:: GIVEN DATA ::

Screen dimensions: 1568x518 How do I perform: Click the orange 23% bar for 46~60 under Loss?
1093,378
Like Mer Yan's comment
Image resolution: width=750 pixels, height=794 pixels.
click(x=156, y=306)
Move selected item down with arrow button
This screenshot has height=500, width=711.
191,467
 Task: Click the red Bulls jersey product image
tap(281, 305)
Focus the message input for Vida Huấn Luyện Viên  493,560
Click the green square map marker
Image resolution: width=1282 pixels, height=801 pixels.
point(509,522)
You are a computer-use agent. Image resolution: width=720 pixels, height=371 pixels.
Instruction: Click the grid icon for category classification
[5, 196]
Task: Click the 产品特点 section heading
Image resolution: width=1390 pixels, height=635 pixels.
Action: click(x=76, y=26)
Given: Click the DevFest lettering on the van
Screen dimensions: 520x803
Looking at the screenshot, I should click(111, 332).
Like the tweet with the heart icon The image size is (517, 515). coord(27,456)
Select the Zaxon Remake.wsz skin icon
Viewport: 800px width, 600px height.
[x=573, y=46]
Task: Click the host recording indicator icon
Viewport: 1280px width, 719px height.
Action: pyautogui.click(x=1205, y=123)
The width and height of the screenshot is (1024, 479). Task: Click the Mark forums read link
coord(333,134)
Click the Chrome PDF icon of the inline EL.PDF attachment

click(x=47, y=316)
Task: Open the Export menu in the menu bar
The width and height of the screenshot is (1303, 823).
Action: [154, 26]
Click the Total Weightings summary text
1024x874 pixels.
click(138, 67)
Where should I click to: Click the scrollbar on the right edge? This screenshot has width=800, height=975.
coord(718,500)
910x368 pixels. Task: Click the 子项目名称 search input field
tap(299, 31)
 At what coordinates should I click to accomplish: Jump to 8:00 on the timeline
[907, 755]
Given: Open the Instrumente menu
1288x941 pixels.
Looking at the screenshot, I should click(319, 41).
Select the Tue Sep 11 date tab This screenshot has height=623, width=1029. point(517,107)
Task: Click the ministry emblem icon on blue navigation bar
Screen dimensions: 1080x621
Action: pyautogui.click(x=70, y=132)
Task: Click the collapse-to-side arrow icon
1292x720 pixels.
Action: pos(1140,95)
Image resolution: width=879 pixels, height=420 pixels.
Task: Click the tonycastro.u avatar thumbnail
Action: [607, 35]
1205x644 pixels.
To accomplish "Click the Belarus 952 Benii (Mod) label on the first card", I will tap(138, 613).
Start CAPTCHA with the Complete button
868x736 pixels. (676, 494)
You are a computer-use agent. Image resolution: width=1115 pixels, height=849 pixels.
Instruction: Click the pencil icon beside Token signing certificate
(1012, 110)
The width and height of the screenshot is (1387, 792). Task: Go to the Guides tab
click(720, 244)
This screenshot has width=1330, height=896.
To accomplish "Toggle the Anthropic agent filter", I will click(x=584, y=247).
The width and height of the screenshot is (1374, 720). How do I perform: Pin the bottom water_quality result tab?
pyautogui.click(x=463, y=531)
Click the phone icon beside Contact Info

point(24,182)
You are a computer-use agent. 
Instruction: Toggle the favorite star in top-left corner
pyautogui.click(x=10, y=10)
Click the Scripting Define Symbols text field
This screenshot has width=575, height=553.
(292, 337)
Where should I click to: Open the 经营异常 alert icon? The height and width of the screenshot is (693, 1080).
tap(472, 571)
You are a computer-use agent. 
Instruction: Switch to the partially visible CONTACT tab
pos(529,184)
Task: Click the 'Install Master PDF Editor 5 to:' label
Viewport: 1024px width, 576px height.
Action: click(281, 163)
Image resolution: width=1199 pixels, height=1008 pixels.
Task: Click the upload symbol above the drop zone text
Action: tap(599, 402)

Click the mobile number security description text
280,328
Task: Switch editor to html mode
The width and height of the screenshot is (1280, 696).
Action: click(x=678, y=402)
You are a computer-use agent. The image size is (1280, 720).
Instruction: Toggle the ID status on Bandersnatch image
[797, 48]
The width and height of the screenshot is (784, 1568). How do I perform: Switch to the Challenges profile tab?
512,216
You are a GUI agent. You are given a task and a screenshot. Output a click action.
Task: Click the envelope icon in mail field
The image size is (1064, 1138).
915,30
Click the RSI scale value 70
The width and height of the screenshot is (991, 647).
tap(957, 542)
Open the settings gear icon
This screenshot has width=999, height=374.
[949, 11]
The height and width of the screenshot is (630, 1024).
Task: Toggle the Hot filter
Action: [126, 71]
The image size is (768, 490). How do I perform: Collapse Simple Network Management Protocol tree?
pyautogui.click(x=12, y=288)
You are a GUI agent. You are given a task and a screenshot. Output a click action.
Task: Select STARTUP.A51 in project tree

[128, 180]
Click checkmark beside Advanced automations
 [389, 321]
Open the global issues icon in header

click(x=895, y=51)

:::

* [EXERCISE OBJECTIVE]: In your answer, include only the lines above starting at the line that holds "1288x941 pixels." and ending at the line that holds "Task: Click the 'Install", copied exactly.

* [EXERCISE ANSWER]:
1288x941 pixels.
Looking at the screenshot, I should click(319, 41).
Select the Tue Sep 11 date tab This screenshot has height=623, width=1029. point(517,107)
Task: Click the ministry emblem icon on blue navigation bar
Screen dimensions: 1080x621
Action: pyautogui.click(x=70, y=132)
Task: Click the collapse-to-side arrow icon
1292x720 pixels.
Action: pos(1140,95)
Image resolution: width=879 pixels, height=420 pixels.
Task: Click the tonycastro.u avatar thumbnail
Action: [607, 35]
1205x644 pixels.
To accomplish "Click the Belarus 952 Benii (Mod) label on the first card", I will tap(138, 613).
Start CAPTCHA with the Complete button
868x736 pixels. (676, 494)
You are a computer-use agent. Image resolution: width=1115 pixels, height=849 pixels.
Instruction: Click the pencil icon beside Token signing certificate
(1012, 110)
The width and height of the screenshot is (1387, 792). Task: Go to the Guides tab
click(720, 244)
This screenshot has width=1330, height=896.
To accomplish "Toggle the Anthropic agent filter", I will click(x=584, y=247).
The width and height of the screenshot is (1374, 720). How do I perform: Pin the bottom water_quality result tab?
pyautogui.click(x=463, y=531)
Click the phone icon beside Contact Info

point(24,182)
You are a computer-use agent. 
Instruction: Toggle the favorite star in top-left corner
pyautogui.click(x=10, y=10)
Click the Scripting Define Symbols text field
This screenshot has width=575, height=553.
(292, 337)
Where should I click to: Open the 经营异常 alert icon? The height and width of the screenshot is (693, 1080).
tap(472, 571)
You are a computer-use agent. 
Instruction: Switch to the partially visible CONTACT tab
pos(529,184)
Task: Click the 'Install Master PDF Editor 5 to:' label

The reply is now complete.